In this video we see that RL gave us a sub optimal solution compared to the local solution. You may also notice that in the reinforcement learning method our car takes an extra swing backwards to get to the top of the hill. In our reinforcement learning method it took 1000’s episodes just to get the car to our goal. We saw that reinforcement learning is very fragile, a couple of changes saw our success rate go from 70% to barely making it all. The picture below is position vs velocity of the car.

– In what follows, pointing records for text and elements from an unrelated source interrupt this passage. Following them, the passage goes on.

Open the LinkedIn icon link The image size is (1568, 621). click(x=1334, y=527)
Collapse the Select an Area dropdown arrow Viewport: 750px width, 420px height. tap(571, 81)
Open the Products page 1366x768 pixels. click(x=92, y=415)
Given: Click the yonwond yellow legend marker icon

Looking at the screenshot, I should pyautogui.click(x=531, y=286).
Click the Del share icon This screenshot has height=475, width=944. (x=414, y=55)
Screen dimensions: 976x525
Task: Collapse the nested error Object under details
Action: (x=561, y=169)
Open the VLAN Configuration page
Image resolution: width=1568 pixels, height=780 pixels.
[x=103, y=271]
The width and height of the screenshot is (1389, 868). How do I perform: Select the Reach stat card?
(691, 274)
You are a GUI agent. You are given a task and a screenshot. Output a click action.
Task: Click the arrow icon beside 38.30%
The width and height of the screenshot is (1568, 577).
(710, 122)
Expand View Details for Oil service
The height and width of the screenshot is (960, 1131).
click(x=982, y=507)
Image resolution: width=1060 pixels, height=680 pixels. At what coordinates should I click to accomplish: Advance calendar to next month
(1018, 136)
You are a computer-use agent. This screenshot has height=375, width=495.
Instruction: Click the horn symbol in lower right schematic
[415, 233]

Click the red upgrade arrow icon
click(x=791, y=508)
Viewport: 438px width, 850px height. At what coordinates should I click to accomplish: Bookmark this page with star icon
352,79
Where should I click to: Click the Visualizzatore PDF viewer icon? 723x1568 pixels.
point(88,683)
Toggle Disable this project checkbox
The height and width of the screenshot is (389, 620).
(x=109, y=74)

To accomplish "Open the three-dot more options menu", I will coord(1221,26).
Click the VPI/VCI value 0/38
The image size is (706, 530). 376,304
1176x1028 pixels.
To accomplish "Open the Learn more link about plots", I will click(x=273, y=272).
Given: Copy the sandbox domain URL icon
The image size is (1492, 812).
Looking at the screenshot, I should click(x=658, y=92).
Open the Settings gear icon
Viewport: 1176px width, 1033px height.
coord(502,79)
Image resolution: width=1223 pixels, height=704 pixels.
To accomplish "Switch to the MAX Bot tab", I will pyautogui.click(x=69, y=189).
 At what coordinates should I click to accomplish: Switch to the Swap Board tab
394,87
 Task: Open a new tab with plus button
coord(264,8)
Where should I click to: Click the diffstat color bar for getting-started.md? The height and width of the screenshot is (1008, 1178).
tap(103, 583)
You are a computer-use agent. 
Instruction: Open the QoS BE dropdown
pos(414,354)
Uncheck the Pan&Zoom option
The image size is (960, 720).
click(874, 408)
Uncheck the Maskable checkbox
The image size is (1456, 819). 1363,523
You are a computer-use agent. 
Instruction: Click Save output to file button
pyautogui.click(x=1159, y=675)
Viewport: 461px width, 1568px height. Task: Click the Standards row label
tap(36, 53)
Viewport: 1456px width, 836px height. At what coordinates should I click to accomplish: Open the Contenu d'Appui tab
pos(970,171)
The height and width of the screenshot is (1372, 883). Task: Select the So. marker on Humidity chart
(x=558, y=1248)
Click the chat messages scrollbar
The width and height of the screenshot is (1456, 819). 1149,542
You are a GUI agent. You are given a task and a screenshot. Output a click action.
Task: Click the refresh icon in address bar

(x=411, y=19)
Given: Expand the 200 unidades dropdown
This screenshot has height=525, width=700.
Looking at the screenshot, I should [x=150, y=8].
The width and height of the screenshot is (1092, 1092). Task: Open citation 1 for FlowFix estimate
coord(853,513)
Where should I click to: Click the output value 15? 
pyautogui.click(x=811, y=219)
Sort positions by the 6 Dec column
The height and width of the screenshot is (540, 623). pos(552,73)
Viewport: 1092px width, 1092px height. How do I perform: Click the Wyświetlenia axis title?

as you can see compared to the local solution, we see that the RL solution is very sub optimal solution.
Optimal control method
Our last two methods were vastly different with reinforcement learning using a data driven approach and the local method using a modelbased approach. We will now be looking at the optimal control method which combines both model and data driven approaches. In this approach, we aim to adhere to the method discussed here. We will estimate the corresponding value function with neural network approximators utilizing feedback from the HamiltonJacobiBellman equation and Hamiltonian.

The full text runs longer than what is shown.